_Problem requirements:_
Which lines below mention "will"? Pick each one out.

Extracted data entries
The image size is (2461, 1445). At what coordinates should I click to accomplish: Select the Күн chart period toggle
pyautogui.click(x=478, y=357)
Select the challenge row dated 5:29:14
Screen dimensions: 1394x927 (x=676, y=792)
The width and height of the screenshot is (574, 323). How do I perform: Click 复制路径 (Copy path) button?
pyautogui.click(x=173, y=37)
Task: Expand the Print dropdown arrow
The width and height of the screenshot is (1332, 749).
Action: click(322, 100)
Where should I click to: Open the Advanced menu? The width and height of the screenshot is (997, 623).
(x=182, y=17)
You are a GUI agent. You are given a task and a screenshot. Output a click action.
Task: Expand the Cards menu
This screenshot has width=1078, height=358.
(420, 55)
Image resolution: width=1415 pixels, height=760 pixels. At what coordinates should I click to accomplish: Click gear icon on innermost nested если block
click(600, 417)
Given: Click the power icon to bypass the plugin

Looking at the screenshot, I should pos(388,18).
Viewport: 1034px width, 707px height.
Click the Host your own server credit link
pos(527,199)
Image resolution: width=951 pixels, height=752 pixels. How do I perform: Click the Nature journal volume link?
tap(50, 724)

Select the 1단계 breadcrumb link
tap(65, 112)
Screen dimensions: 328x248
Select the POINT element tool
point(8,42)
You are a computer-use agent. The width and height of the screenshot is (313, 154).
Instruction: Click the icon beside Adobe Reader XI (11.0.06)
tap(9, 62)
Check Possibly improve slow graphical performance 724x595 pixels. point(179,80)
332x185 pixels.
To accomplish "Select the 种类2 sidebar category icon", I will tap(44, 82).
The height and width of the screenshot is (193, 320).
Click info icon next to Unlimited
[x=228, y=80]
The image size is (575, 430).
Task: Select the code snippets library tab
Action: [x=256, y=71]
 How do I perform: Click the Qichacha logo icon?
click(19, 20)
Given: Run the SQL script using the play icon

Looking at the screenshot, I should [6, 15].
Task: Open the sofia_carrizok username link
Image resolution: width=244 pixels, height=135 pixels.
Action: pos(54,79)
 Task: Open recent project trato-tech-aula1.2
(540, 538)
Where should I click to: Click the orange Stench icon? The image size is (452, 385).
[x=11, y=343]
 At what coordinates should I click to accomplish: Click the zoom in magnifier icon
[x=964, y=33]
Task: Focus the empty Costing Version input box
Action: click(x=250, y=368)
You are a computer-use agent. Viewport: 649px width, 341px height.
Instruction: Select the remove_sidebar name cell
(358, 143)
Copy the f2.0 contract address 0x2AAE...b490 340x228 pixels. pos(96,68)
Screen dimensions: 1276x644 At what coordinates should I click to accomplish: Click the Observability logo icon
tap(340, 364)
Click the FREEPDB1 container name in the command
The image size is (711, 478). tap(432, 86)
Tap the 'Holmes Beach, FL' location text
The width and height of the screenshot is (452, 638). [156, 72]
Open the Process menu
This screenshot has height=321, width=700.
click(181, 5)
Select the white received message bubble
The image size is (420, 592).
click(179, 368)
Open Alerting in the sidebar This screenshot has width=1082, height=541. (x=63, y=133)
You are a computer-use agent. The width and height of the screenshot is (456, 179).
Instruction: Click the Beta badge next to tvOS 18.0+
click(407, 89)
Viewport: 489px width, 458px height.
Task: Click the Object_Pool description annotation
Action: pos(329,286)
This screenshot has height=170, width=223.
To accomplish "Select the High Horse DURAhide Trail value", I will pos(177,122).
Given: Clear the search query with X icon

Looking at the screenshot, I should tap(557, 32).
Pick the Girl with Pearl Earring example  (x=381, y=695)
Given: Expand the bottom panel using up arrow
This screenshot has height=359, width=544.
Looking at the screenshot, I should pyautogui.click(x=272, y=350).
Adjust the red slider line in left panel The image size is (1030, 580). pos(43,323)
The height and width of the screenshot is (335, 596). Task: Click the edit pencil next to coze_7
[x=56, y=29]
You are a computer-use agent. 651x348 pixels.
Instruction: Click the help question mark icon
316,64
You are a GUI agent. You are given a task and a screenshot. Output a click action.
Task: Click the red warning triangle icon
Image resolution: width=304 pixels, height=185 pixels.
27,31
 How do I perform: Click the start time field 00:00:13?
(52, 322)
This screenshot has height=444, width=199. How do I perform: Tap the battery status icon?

_Result of the task:_
To accomplish "Select the 种类2 sidebar category icon", I will tap(44, 82).
To accomplish "Select the High Horse DURAhide Trail value", I will pos(177,122).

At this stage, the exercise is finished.